Bootstrap stability analysis

Clone a single probe into N bootstrap resamples to measure how stable predictions are across different training subsets:

base_probe = Probe(
    model="meta-llama/Llama-3.1-8B-Instruct",
    layers=-1,
    classifier="logistic_regression",
)

ensemble = ProbeEnsemble.bootstrap(base_probe, n_resamples=10, random_state=42)
ensemble.fit(positive_prompts, negative_prompts)

# Per-sample uncertainty: high std = ensemble members disagree
uncertainty = ensemble.prediction_std(test_prompts)  # (n_samples,)

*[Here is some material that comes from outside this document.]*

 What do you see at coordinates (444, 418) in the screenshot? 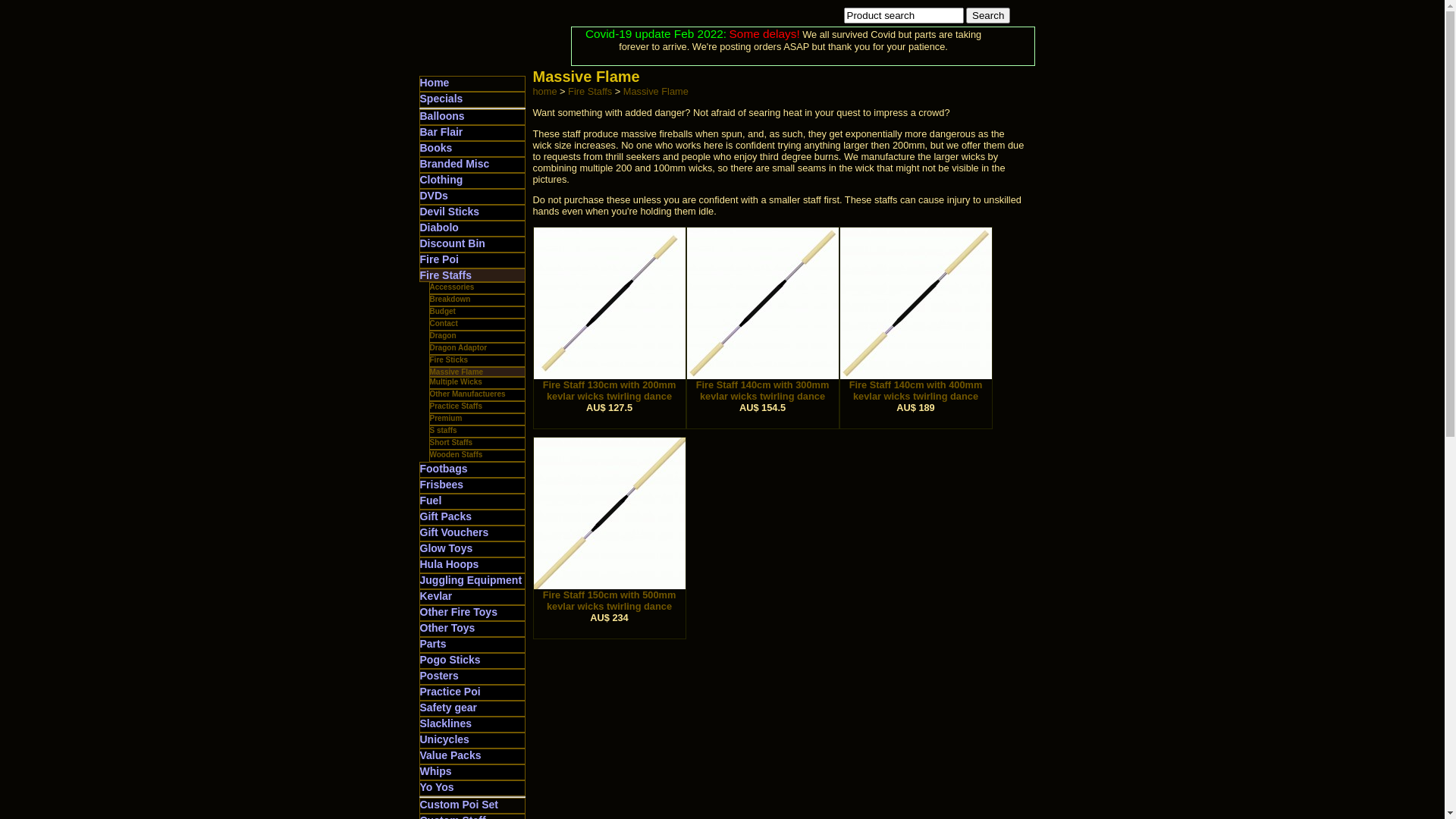
I see `'Premium'` at bounding box center [444, 418].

prediction_std() returns the standard deviation of the positive-class probability across ensemble members. High values indicate samples where the probe is unreliable — useful for flagging borderline cases or identifying data distribution shifts.

Interpreting uncertainty

prediction_std Interpretation
< 0.05 High confidence — members agree
0.05 – 0.15 Moderate uncertainty
> 0.15 Low confidence — consider manual review

These thresholds are approximate and task-dependent. Calibrate on your own data.


Group-balanced bootstrap

When your training data has groups (e.g., different prompt sources or categories), ensure each bootstrap resample draws evenly from all groups:

ensemble = ProbeEnsemble.bootstrap(base_probe, n_resamples=10, random_state=42)
ensemble.fit(
    positive_prompts, negative_prompts,
    groups=group_labels,      # group-balanced resampling
    sample_weight=weights,    # optional per-sample importance weights
)

Each ensemble member draws ceil(total / n_groups) samples from each group. Without groups, standard bootstrap resampling can under-represent minority groups.

Note

groups is only used in bootstrap mode. Passing it to a non-bootstrap ensemble emits a warning.


Save and load

ensemble.save("my_ensemble.pkl")
loaded = ProbeEnsemble.load("my_ensemble.pkl")
predictions = loaded.predict(test_prompts)

Performance notes

  • Activation extraction happens once. The ensemble performs a single warmup pass covering all layers needed by any member probe. Individual fit() and predict() calls hit the cache.
  • Cost scales with number of probes, not model forward passes. Adding more ensemble members is cheap if they share cached activations.
  • Bootstrap ensembles are particularly efficient since all members use the same model, layers, and pooling — only the training data subset differs.